**DESCRIPTION OF THE TASK**:
Copy the lines running from the one that contains "Task: Choose Mapa de relieve filter" to the end of the entries below, exactly and with no pictures.

**DATA RECORDS**:
★ ★ ★
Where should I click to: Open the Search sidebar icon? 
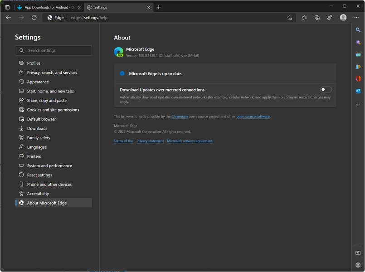click(x=358, y=30)
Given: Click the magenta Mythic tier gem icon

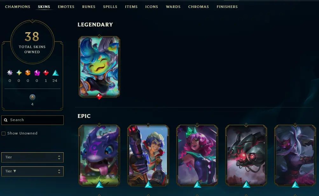Looking at the screenshot, I should pos(37,73).
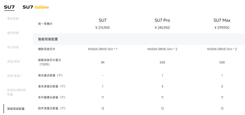Select active 智能驾驶配置 sidebar item
The height and width of the screenshot is (115, 245).
pyautogui.click(x=16, y=109)
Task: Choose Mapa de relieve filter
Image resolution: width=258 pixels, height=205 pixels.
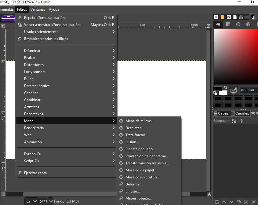Action: 139,121
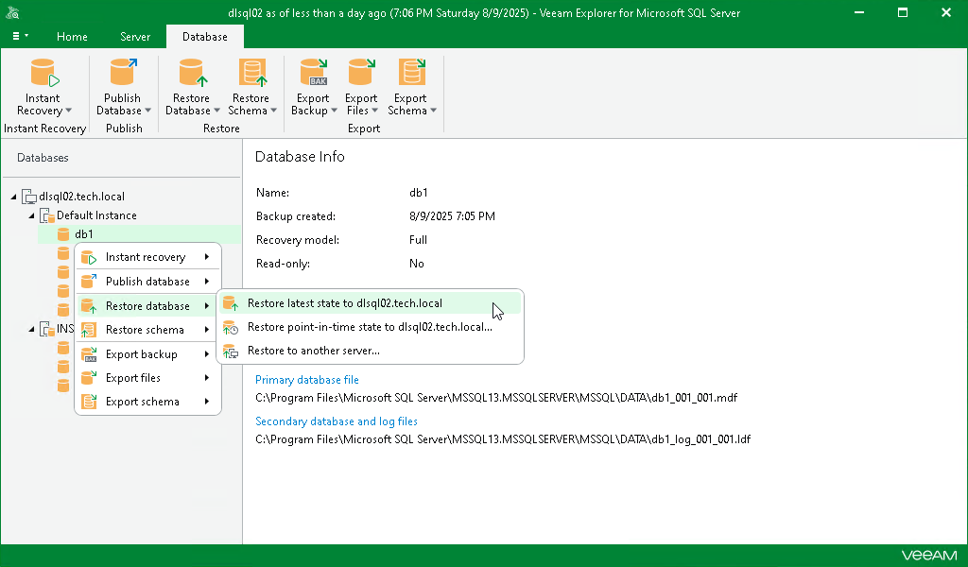Expand the Instant Recovery dropdown arrow
The height and width of the screenshot is (567, 968).
[x=67, y=111]
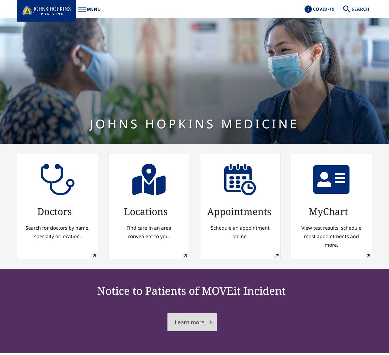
★ ★ ★
**WRITTEN RESPONSE**:
Task: Choose Mapa de relieve filter
Image resolution: width=258 pixels, height=205 pixels.
Action: 139,121
Expand the Instant Recovery dropdown arrow
The height and width of the screenshot is (567, 968).
[x=67, y=111]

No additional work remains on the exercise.